» **INPUT**:
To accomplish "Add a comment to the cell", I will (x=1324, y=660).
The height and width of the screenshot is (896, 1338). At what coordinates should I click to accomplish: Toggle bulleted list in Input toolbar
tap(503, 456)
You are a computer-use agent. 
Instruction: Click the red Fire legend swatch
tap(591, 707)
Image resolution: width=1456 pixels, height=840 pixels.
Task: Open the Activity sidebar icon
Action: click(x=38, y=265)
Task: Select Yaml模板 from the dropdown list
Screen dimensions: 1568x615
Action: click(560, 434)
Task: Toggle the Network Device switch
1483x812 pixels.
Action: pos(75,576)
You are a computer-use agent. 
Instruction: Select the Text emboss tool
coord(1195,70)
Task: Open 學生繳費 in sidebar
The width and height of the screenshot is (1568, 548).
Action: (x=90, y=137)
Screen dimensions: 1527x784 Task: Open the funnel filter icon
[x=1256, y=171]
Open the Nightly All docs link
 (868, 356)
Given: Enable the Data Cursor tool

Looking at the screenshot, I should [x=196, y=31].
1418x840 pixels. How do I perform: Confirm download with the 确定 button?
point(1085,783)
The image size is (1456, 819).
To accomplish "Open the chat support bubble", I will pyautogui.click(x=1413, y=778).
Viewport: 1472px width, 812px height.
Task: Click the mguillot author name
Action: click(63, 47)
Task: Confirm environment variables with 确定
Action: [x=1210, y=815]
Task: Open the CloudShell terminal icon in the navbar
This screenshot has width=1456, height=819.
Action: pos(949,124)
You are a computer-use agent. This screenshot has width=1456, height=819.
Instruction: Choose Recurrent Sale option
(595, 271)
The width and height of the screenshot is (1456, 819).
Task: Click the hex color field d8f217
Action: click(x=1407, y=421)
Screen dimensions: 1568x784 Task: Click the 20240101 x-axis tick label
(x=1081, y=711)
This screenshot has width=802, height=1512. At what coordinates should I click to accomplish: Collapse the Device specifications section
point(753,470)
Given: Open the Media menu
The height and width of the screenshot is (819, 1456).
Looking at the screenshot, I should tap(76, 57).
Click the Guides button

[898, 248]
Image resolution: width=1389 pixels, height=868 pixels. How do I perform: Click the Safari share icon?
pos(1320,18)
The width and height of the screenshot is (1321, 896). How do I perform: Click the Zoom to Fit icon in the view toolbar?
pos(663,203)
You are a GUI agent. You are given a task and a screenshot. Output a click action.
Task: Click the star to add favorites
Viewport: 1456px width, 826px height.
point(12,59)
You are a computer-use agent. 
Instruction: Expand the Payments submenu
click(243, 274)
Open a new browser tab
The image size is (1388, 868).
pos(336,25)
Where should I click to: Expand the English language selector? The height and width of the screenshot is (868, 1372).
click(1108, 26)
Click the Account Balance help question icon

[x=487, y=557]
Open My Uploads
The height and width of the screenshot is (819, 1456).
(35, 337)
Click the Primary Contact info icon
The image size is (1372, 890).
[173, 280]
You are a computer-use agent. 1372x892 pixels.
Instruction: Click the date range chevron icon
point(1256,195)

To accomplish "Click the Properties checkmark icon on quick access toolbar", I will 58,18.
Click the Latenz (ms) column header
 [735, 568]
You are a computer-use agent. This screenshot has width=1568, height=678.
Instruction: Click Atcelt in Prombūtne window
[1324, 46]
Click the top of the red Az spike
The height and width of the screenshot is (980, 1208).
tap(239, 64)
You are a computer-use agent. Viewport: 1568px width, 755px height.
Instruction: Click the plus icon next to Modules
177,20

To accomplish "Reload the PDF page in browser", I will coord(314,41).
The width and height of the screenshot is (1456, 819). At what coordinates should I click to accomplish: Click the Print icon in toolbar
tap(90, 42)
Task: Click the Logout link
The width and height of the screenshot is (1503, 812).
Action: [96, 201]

» **ACTION ITEM**:
Your task is to extract all of the records exactly.

» **TASK RESPONSE**:
To accomplish "Add a comment to the cell", I will (x=1324, y=660).
The height and width of the screenshot is (896, 1338). At what coordinates should I click to accomplish: Toggle bulleted list in Input toolbar
tap(503, 456)
You are a computer-use agent. 
Instruction: Click the red Fire legend swatch
tap(591, 707)
Image resolution: width=1456 pixels, height=840 pixels.
Task: Open the Activity sidebar icon
Action: click(x=38, y=265)
Task: Select Yaml模板 from the dropdown list
Screen dimensions: 1568x615
Action: click(560, 434)
Task: Toggle the Network Device switch
1483x812 pixels.
Action: pos(75,576)
You are a computer-use agent. 
Instruction: Select the Text emboss tool
coord(1195,70)
Task: Open 學生繳費 in sidebar
The width and height of the screenshot is (1568, 548).
Action: (x=90, y=137)
Screen dimensions: 1527x784 Task: Open the funnel filter icon
[x=1256, y=171]
Open the Nightly All docs link
 (868, 356)
Given: Enable the Data Cursor tool

Looking at the screenshot, I should [x=196, y=31].
1418x840 pixels. How do I perform: Confirm download with the 确定 button?
point(1085,783)
The image size is (1456, 819).
To accomplish "Open the chat support bubble", I will pyautogui.click(x=1413, y=778).
Viewport: 1472px width, 812px height.
Task: Click the mguillot author name
Action: click(63, 47)
Task: Confirm environment variables with 确定
Action: [x=1210, y=815]
Task: Open the CloudShell terminal icon in the navbar
This screenshot has width=1456, height=819.
Action: pos(949,124)
You are a computer-use agent. This screenshot has width=1456, height=819.
Instruction: Choose Recurrent Sale option
(595, 271)
The width and height of the screenshot is (1456, 819).
Task: Click the hex color field d8f217
Action: click(x=1407, y=421)
Screen dimensions: 1568x784 Task: Click the 20240101 x-axis tick label
(x=1081, y=711)
This screenshot has width=802, height=1512. At what coordinates should I click to accomplish: Collapse the Device specifications section
point(753,470)
Given: Open the Media menu
The height and width of the screenshot is (819, 1456).
Looking at the screenshot, I should tap(76, 57).
Click the Guides button

[898, 248]
Image resolution: width=1389 pixels, height=868 pixels. How do I perform: Click the Safari share icon?
pos(1320,18)
The width and height of the screenshot is (1321, 896). How do I perform: Click the Zoom to Fit icon in the view toolbar?
pos(663,203)
You are a GUI agent. You are given a task and a screenshot. Output a click action.
Task: Click the star to add favorites
Viewport: 1456px width, 826px height.
point(12,59)
You are a computer-use agent. 
Instruction: Expand the Payments submenu
click(243, 274)
Open a new browser tab
The image size is (1388, 868).
pos(336,25)
Where should I click to: Expand the English language selector? The height and width of the screenshot is (868, 1372).
click(1108, 26)
Click the Account Balance help question icon

[x=487, y=557]
Open My Uploads
The height and width of the screenshot is (819, 1456).
(35, 337)
Click the Primary Contact info icon
The image size is (1372, 890).
[173, 280]
You are a computer-use agent. 1372x892 pixels.
Instruction: Click the date range chevron icon
point(1256,195)

To accomplish "Click the Properties checkmark icon on quick access toolbar", I will 58,18.
Click the Latenz (ms) column header
 [735, 568]
You are a computer-use agent. This screenshot has width=1568, height=678.
Instruction: Click Atcelt in Prombūtne window
[1324, 46]
Click the top of the red Az spike
The height and width of the screenshot is (980, 1208).
tap(239, 64)
You are a computer-use agent. Viewport: 1568px width, 755px height.
Instruction: Click the plus icon next to Modules
177,20

To accomplish "Reload the PDF page in browser", I will coord(314,41).
The width and height of the screenshot is (1456, 819). At what coordinates should I click to accomplish: Click the Print icon in toolbar
tap(90, 42)
Task: Click the Logout link
The width and height of the screenshot is (1503, 812).
Action: [96, 201]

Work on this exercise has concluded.